Pejabat Universitas Rochester mengatakan dalam sebuah pernyataan bahwa pengunjuk rasa harus mengikuti aturan dasar, termasuk menunjukkan kartu identitas universitas jika diminta.
Meningkatnya demonstrasi telah menyebabkan universitas-universitas berjuang untuk menyeimbangkan keamanan kampus dan hak kebebasan berpendapat. Banyak pihak telah lama menoleransi protes tersebut, yang sebagian besar menuntut sekolah-sekolah mengutuk serangan Israel di Gaza dan melakukan divestasi dari perusahaan-perusahaan yang menjual senjata ke Israel.

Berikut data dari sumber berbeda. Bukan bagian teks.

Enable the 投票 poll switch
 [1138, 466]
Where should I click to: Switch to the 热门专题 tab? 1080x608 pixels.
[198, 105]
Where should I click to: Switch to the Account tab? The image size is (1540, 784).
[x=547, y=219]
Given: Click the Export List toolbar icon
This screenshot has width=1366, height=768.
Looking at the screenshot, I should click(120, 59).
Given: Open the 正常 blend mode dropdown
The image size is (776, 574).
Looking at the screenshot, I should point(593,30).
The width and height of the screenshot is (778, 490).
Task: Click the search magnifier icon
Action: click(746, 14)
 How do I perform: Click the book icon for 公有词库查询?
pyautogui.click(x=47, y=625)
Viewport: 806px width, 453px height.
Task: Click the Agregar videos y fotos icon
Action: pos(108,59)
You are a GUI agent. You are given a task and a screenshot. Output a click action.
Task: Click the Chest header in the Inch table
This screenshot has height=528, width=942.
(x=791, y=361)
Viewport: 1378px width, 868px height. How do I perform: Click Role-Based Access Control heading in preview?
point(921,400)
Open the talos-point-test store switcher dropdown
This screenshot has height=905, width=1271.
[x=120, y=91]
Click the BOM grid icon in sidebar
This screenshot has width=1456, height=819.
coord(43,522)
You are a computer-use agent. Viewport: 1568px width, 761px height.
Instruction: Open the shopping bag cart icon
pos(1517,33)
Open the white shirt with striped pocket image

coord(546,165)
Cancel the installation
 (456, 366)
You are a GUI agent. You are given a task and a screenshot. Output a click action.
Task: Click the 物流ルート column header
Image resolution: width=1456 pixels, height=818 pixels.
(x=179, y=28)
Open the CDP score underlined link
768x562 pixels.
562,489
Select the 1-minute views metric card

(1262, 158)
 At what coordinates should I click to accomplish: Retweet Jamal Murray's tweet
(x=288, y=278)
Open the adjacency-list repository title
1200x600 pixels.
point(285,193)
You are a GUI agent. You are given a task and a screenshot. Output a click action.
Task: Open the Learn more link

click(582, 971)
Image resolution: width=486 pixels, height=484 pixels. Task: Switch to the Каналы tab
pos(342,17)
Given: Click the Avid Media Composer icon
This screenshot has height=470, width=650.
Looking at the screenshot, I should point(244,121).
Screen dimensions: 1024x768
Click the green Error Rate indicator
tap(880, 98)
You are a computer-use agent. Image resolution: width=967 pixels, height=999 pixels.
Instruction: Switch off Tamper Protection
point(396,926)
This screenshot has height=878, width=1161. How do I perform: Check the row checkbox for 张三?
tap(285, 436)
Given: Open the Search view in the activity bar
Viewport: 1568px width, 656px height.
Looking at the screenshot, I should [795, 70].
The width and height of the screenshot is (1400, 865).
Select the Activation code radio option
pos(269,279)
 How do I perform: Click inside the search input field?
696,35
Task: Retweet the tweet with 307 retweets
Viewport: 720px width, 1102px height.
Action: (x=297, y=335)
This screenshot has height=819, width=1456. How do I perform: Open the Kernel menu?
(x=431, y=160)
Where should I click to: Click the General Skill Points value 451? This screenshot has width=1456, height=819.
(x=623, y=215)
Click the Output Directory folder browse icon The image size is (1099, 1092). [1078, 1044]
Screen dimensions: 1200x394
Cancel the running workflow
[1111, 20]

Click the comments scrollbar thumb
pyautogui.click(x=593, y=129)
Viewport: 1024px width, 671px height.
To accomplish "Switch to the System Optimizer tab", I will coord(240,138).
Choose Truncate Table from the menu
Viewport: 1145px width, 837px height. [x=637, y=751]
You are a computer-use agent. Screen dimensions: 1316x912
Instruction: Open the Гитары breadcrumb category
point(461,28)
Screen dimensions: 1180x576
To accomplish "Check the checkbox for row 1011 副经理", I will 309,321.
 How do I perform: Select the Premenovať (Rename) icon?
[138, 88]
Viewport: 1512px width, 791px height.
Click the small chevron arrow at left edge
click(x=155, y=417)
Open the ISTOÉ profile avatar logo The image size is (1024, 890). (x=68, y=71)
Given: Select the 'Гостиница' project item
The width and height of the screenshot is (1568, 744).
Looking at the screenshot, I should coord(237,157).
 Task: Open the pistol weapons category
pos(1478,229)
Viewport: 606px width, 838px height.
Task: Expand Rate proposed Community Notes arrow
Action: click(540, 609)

Kini, universitas-universitas menerapkan disiplin yang lebih ketat, dengan alasan masalah keamanan, karena beberapa mahasiswa Yahudi mengatakan kritik terhadap Israel telah berubah menjadi anti-Semitisme.
Protes berlangsung selama beberapa bulan, namun semakin meningkat setelah penangkapan yang terjadi minggu lalu di Kolombia.
Pada Senin malam di NYU, polisi mengatakan 133 pengunjuk rasa telah ditahan dan semuanya telah dibebaskan berdasarkan panggilan pengadilan untuk hadir di pengadilan atas tuduhan perilaku tidak tertib.
Di Connecticut, polisi menangkap 60 pengunjuk rasa, termasuk 47 mahasiswa, di Universitas Yale setelah mereka menolak meninggalkan kamp mereka di lapangan tengah kampus.
Rektor Universitas Yale Peter Salovey mengatakan para pengunjuk rasa menolak tawaran untuk mengakhiri demonstrasi dan bertemu dengan para pengawas. Setelah beberapa kali peringatan, pejabat sekolah memutuskan bahwa “tempat itu tidak aman lagi”, sehingga polisi mengevakuasi kamp tersebut dan melakukan penangkapan.
Universitas Harvard di Massachusetts mencoba untuk tetap selangkah lebih maju dalam menghadapi protes dengan menutup sebagian besar gerbang Harvard Square yang ikonik dan membatasi akses bagi mereka yang memiliki kartu identitas sekolah.
Christian DeLeon, seorang mahasiswa doktoral di bidang sastra, mengatakan dia memahami mengapa pemerintahan Harvard berusaha menghindari protes, namun mengatakan masih harus ada tempat bagi mahasiswa untuk mengekspresikan ide-ide mereka.
“Kita semua harus bisa menggunakan ruang seperti ini untuk melakukan protes, agar suara kita didengar,” katanya.
Ben Wiesner, seorang pengacara di American Civil Liberties Union, mengatakan para pemimpin universitas menghadapi keputusan yang sangat sulit karena mereka memiliki tanggung jawab untuk memastikan orang-orang dapat mengungkapkan pendapat mereka, bahkan ketika orang lain menganggapnya menyinggung, sekaligus melindungi mahasiswa dari ancaman dan intimidasi.
Persatuan Kebebasan Sipil New York memperingatkan universitas-universitas agar tidak terburu-buru memanggil penegak hukum dalam sebuah pernyataan yang dikeluarkan Selasa.
“Para pejabat tidak boleh mengacaukan kritik terhadap Israel dengan anti-Semitisme atau menggunakan insiden kebencian sebagai alasan untuk membungkam pandangan politik yang mereka lawan,” kata Donna Lieberman, direktur eksekutif organisasi tersebut.
Mahasiswa pro-Palestina telah mendirikan kamp di lebih banyak kampus di Amerika Serikat untuk memprotes perang Israel di Gaza, menyusul penangkapan massal dalam demonstrasi serupa di beberapa perguruan tinggi di Pantai Timur dalam beberapa hari terakhir.
Reuters
“Ninja budaya pop. Penggemar media sosial. Tipikal pemecah masalah. Praktisi kopi. Banyak yang jatuh hati. Penggemar perjalanan.”